> [PROBLEM DETAILS]: Print each record below character for character.

> [DATA PROVIDED]:
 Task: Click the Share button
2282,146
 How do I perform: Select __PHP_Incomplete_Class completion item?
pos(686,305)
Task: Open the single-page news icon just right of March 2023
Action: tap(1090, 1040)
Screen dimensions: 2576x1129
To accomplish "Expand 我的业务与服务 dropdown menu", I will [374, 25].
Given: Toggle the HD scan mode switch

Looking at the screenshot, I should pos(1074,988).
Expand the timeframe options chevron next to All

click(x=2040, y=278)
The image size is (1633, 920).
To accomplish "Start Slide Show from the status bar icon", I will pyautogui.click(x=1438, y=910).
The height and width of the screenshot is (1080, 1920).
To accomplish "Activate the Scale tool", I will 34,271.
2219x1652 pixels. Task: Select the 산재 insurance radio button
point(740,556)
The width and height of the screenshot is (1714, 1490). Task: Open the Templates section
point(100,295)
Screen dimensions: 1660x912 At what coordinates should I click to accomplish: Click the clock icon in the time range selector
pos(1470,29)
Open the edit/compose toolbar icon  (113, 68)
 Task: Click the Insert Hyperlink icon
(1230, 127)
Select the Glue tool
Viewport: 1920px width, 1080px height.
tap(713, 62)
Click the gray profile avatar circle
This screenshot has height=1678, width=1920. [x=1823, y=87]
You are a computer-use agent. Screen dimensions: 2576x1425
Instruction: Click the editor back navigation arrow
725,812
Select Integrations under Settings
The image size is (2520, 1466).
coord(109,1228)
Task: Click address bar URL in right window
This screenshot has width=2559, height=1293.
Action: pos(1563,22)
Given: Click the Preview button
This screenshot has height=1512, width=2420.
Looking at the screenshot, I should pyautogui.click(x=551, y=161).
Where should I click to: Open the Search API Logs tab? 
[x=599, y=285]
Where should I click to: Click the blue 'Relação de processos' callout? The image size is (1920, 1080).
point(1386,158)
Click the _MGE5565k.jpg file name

> [SOLUTION TO THE EXERCISE]:
 Task: Click the Share button
2282,146
 How do I perform: Select __PHP_Incomplete_Class completion item?
pos(686,305)
Task: Open the single-page news icon just right of March 2023
Action: tap(1090, 1040)
Screen dimensions: 2576x1129
To accomplish "Expand 我的业务与服务 dropdown menu", I will [374, 25].
Given: Toggle the HD scan mode switch

Looking at the screenshot, I should pos(1074,988).
Expand the timeframe options chevron next to All

click(x=2040, y=278)
The image size is (1633, 920).
To accomplish "Start Slide Show from the status bar icon", I will pyautogui.click(x=1438, y=910).
The height and width of the screenshot is (1080, 1920).
To accomplish "Activate the Scale tool", I will 34,271.
2219x1652 pixels. Task: Select the 산재 insurance radio button
point(740,556)
The width and height of the screenshot is (1714, 1490). Task: Open the Templates section
point(100,295)
Screen dimensions: 1660x912 At what coordinates should I click to accomplish: Click the clock icon in the time range selector
pos(1470,29)
Open the edit/compose toolbar icon  (113, 68)
 Task: Click the Insert Hyperlink icon
(1230, 127)
Select the Glue tool
Viewport: 1920px width, 1080px height.
tap(713, 62)
Click the gray profile avatar circle
This screenshot has height=1678, width=1920. [x=1823, y=87]
You are a computer-use agent. Screen dimensions: 2576x1425
Instruction: Click the editor back navigation arrow
725,812
Select Integrations under Settings
The image size is (2520, 1466).
coord(109,1228)
Task: Click address bar URL in right window
This screenshot has width=2559, height=1293.
Action: pos(1563,22)
Given: Click the Preview button
This screenshot has height=1512, width=2420.
Looking at the screenshot, I should pyautogui.click(x=551, y=161).
Where should I click to: Open the Search API Logs tab? 
[x=599, y=285]
Where should I click to: Click the blue 'Relação de processos' callout? The image size is (1920, 1080).
point(1386,158)
Click the _MGE5565k.jpg file name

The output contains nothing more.